I started attending one-day meditation retreats at the Chan Center. One day I picked up a short book written by Shifu about taking the Three Refuges. He wrote, “If we realize that the Buddhist teaching is beneficial or meaningful in our lives, then the next step is to take refuge in the Three Jewels. When we become Buddhists, we commit ourselves to bringing genuine liberation to ourselves and to everyone around us. This is the Buddhist path. . . . Trying to learn Buddhism without taking refuge is to be a bystander and not a participant.”

Report - Taking Three Refuges Ceremony

A few months later, I saw on the Chan Center website that a Three Refuges ceremony was planned for February 10, as part of the New Year celebration. When I saw this, I suddenly knew very clearly that I wanted to do it. So I made an application and a few days later I was told it was accepted. I was so excited that I could hardly wait for the day to come! I also saw there were many plans for the day at the Chan Center, and I felt like my new sangha was making a party to welcome me.

My husband (who is not a Buddhist) decided to come with me. Everyone was very, very welcoming to both of us. There were seven people taking refuge, and everyone made sure were knew where to sit and what to do during the ceremony. When Venerable Guo Yuan arrived, I felt how special it was that he was transmitting the Three Refuges (and especially appreciated that he did so in English). I repeated my vows wholeheartedly, and felt real joy when he put my amulet around my neck. Everyone chanted to welcome me into my new spiritual community. One of the monastics who had helped choose my Dharma name came over to explain it to me. Many people congratulated me with genuine warmth. It was a wonderful, special day for me.

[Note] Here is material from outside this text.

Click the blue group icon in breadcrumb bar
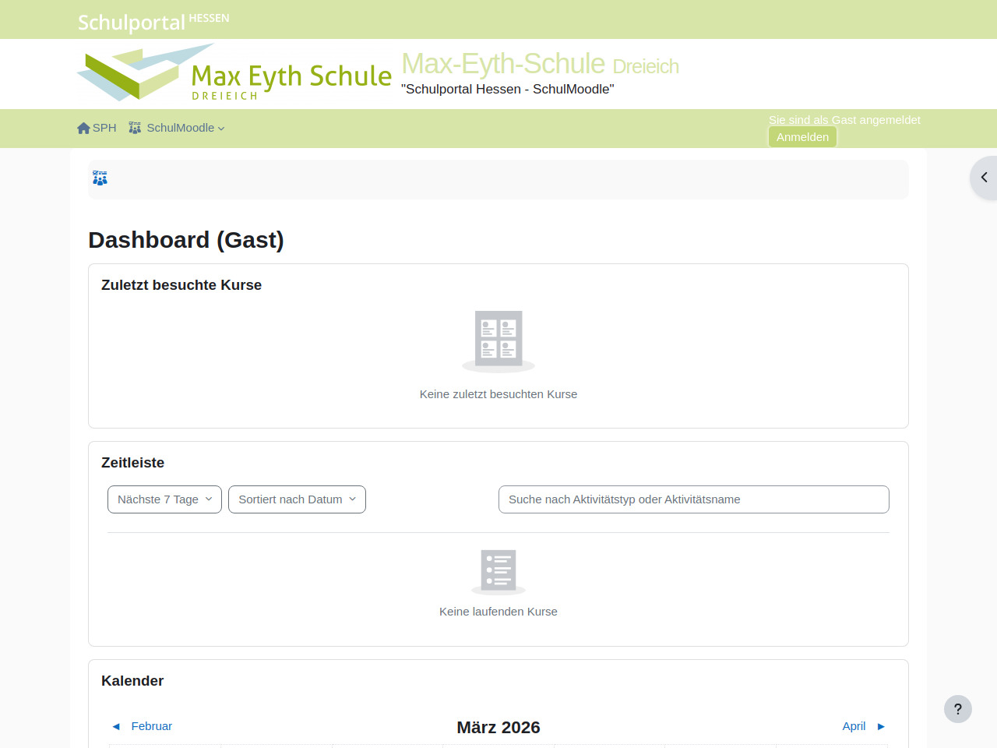997x748 pixels. point(100,178)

Venerable Guo Yuan said to wear my amulet with Guanyin (compassion) facing the world and Buddha (wisdom) facing my heart, and when I do, I feel it reminding me of my commitment. I am not a bystander anymore, I am a participant. Because I am a Westerner, being a Buddhist still seems very new to me. Sometimes I say it out loud, just to see how it feels: “I am a Buddhist.” It always feels right.